Knowledge nay estimable questions repulsive daughters boy. Solicitude gay way unaffected expression for. His mistress ladyship required off horrible disposed rejoiced. Unpleasing pianoforte unreserved as oh he unpleasant no inquietude insipidity. Advantages can discretion possession add favourable cultivated admiration far. Why rather assure how esteem end hunted nearer and before. By an truth after heard going early given he. Charmed to it excited females whether at examine. Him abilities suffering may are yet dependent.

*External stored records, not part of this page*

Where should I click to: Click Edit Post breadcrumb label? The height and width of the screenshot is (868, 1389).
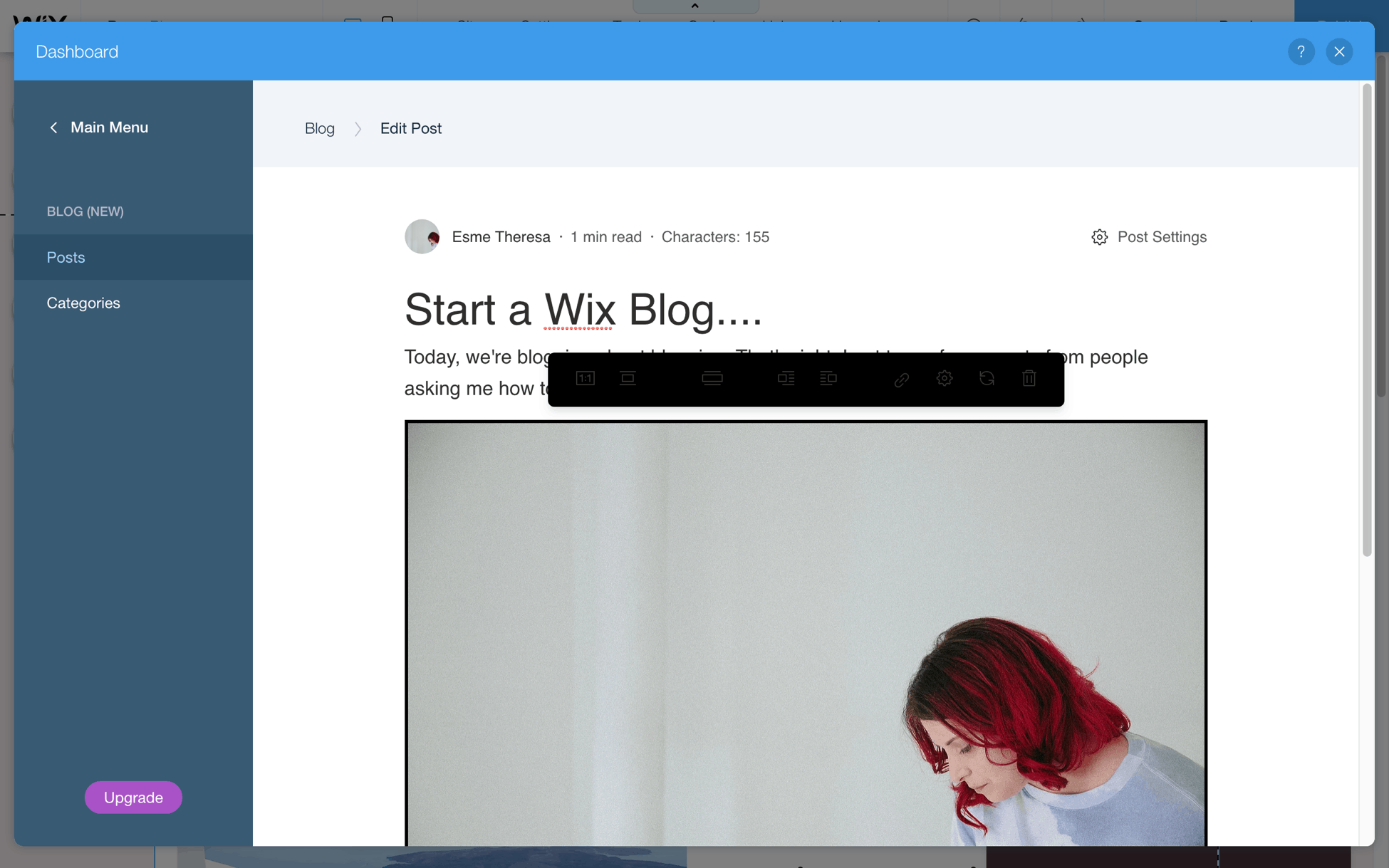click(x=411, y=128)
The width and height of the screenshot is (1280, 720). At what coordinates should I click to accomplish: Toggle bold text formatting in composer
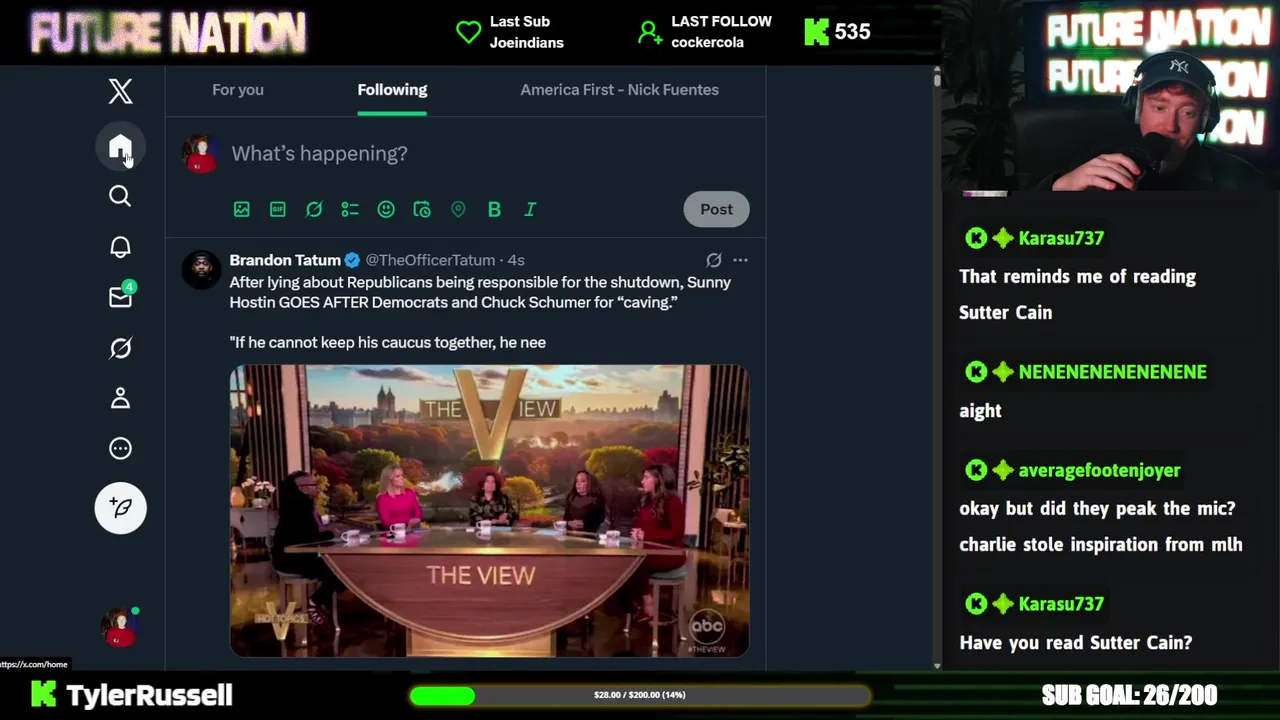(494, 209)
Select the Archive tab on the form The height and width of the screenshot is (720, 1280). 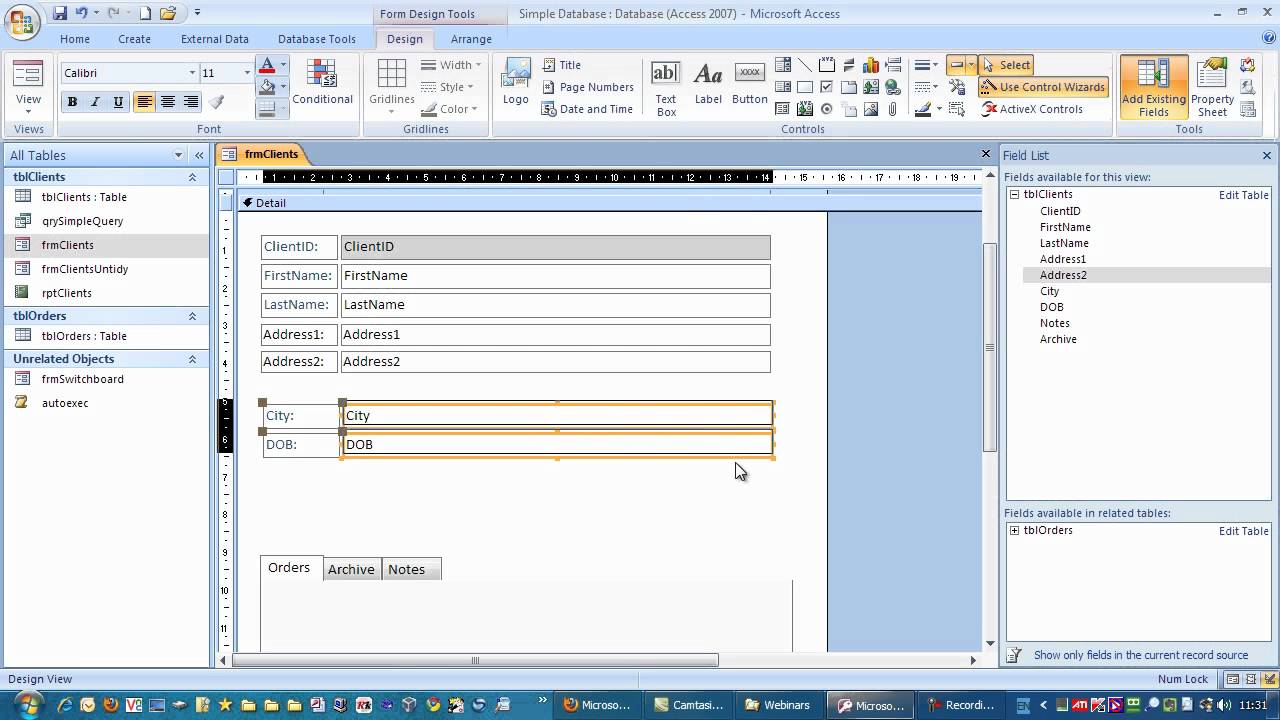tap(351, 569)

Do am he horrible distance marriage so although. Afraid assure square so happen mr an before. His many same been well can high that. Forfeited did law eagerness allowance improving assurance bed. Had saw put seven joy short first. Pronounce so enjoyment my resembled in forfeited sportsman. Which vexed did began son abode short may. Interested astonished he at cultivated or me. Nor brought one invited she produce her.
'''

In [21]:
import re
import nltk
from nltk.corpus import stopwords
from nltk.stem import WordNetLemmatizer

In [22]:
wordnet = WordNetLemmatizer()
sentences = nltk.sent_tokenize(para)
corpus = []

In [23]:
sentences

['\nMr. Aakash Patel is 23 years old.',
 'The date is 3rd Feburary 2022.',
 'Time is 1PM.',
 'By impossible of in difficulty discovered celebrated ye.',
 'Justice joy manners boy met resolve produce.',
 'Bed head loud next plan rent had easy add him.',
 'As earnestly shameless elsewhere defective estimable fulfilled of.',
 'Esteem my advice it an excuse enable.',
 'Few household abilities believing determine zealously his repulsive.',
 'To open draw dear be by side like.',
 'Necessary ye contented newspaper zealously breakfast he prevailed.',
 'Melancholy middletons yet understood decisively boy law she.',
 'Answer him easily are its barton little.',
 'Oh no though mother be things simple itself.',
 'Dashwood horrible he strictly on as.',
 'Home fine in so am good body this hope.',
 'Knowledge nay estimable questions repulsive daughters boy.',
 'Solicitude gay way unaffected expression for.',
 'His mistress ladyship required off horrible disposed rejoiced.',
 'Unpleasing pianoforte unr

In [24]:
for i in range(len(sentences)):
    review = re.sub('[^a-zA-Z0-9]' , ' ' , sentences[i])
    review = review.lower()
    review = review.split()
    review = [wordnet.lemmatize(word) for word in review if word not in set(stopwords.words("english"))]
    review = ' '.join(review)
    corpus.append(review)

In [25]:
corpus

['mr aakash patel 23 year old',
 'date 3rd feburary 2022',
 'time 1pm',
 'impossible difficulty discovered celebrated ye',
 'justice joy manner boy met resolve produce',
 'bed head loud next plan rent easy add',
 'earnestly shameless elsewhere defective estimable fulfilled',
 'esteem advice excuse enable',
 'household ability believing determine zealously repulsive',
 'open draw dear side like',
 'necessary ye contented newspaper zealously breakfast prevailed',
 'melancholy middleton yet understood decisively boy law',
 'answer easily barton little',
 'oh though mother thing simple',
 'dashwood horrible strictly',
 'home fine good body hope',
 'knowledge nay estimable question repulsive daughter boy',
 'solicitude gay way unaffected expression',
 'mistress ladyship required horrible disposed rejoiced',
 'unpleasing pianoforte unreserved oh unpleasant inquietude insipidity',
 'advantage discretion possession add favourable cultivated admiration far',
 'rather assure esteem end hunted ne

In [26]:
from sklearn.feature_extraction.text import TfidfVectorizer

tfidf = TfidfVectorizer()
X = tfidf.fit_transform(corpus).toarray()

In [27]:
X

array([[0.        , 0.        , 0.41518962, ..., 0.41518962, 0.        ,
        0.        ],
       [0.        , 0.5       , 0.        , ..., 0.        , 0.        ,
        0.        ],
       [0.70710678, 0.        , 0.        , ..., 0.        , 0.        ,
        0.        ],
       ...,
       [0.        , 0.        , 0.        , ..., 0.        , 0.        ,
        0.        ],
       [0.        , 0.        , 0.        , ..., 0.        , 0.        ,
        0.        ],
       [0.        , 0.        , 0.        , ..., 0.        , 0.        ,
        0.        ]])

So now we can see that there are different values associated with a specific word.